And that was how I came to release the prisoner of eons. The act itself had been so abrupt—so sudden—that now it felt utterly unreal. Even the throb of my flesh and the quiver in my legs made it seem all a part of my fantasy.

I led him to the tunnel mouth, but he wasn't content to follow and he pushed ahead, drawing me by the hand. He didn't spare the icons and the votive offerings a single glance: his attention was fixed upon escape. As the first breath of warmer air came to us he released me and hurried forward, fending off the walls as he stumbled because his legs were still a little uncertain beneath him.

I felt then the clutch of fear. He didn't look back to see if I was following. He didn't seem to remember me. All his focus was on what lay before him and, as I hurried to keep up, every straining inch of the distance between us tore at me.

Was he going to abandon me, now that I'd freed him?

The door to the church was standing open. He surged out into the room, searching for an exit. I wondered for a moment whether he would be able to cross holy ground, but he didn't even seem to notice his surroundings: he had eyes for nothing but the outer door, its ancient planks outlined by the sun. He wrenched it open and the blazing glow of the afternoon poured in upon him, lapping his naked flesh, haloing him in light. A human would have flinched and shielded his eyes: even where I stood, at the back of the chamber, I was half blinded. Tears swelled my eyes and my throat. He only lifted his chin, staring.

Beneath my feet, the ground trembled. It lasted perhaps a second or two—almost as if the Earth itself shivered.

The breath stopped in my breast as I waited for what would happen next—for him to burn to ash perhaps, or for an eagle to swoop down upon him from the heavens. Or for him to unfurl demon wings and vanish with a clap of sulfurous thunder.
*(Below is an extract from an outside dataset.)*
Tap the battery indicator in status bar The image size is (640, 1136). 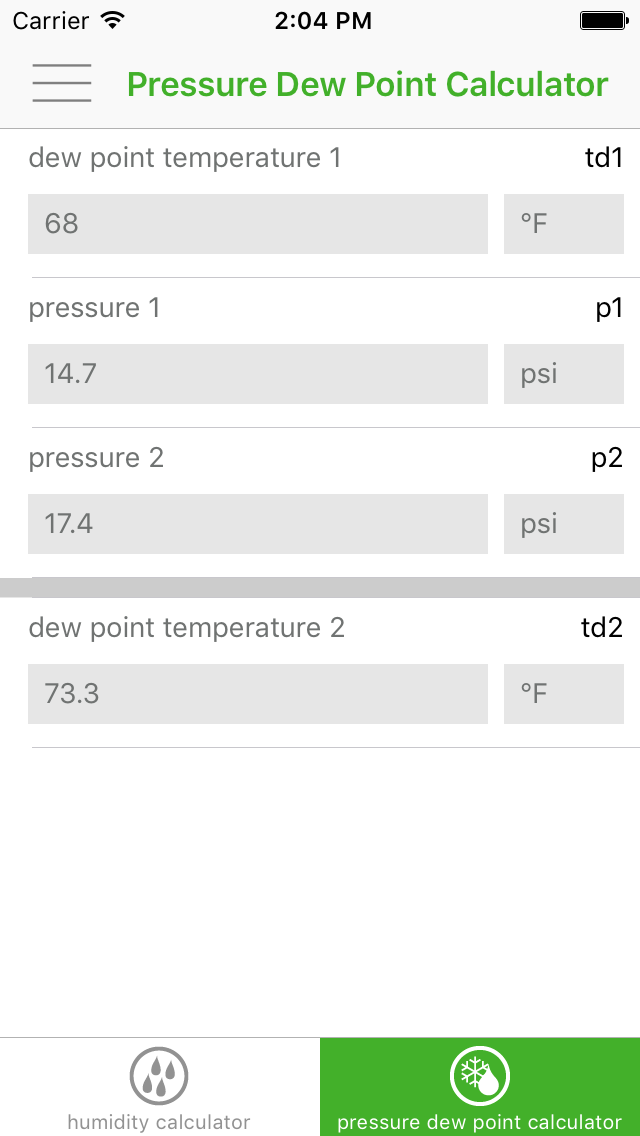603,20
I didn't even have his name to call out in my terror.

None of those things happened. It was just an earth tremor, one among many we suffer yearly. A little dust fell from the arched ceiling. My companion didn't even seem to notice. Instead he looked back into the room, toward me, and stretched out his hand, pleading. I moved to lay my fingers in his and he pulled me against him, holding me tight. I could feel his strong, hard body trembling. Without words we stood holding each other, looking out upon the valley and the village below, with its fields and its brown-and-red tin roofs and the snow-capped peaks of the Durmitor range beyond: the terrifying open vistas of freedom.

He wouldn't come out of the sun. It was impossible to blame him for that, but I did try to persuade him, worried that he would be seen from below. He only looked at me with mild curiosity, as if I were singing some pretty tune in a language he didn't understand. Going right to the lip of the rock shelf, he sat down bare-assed upon the warm stone, his feet swinging in space, and stared off into the distance like he would never tire of the view.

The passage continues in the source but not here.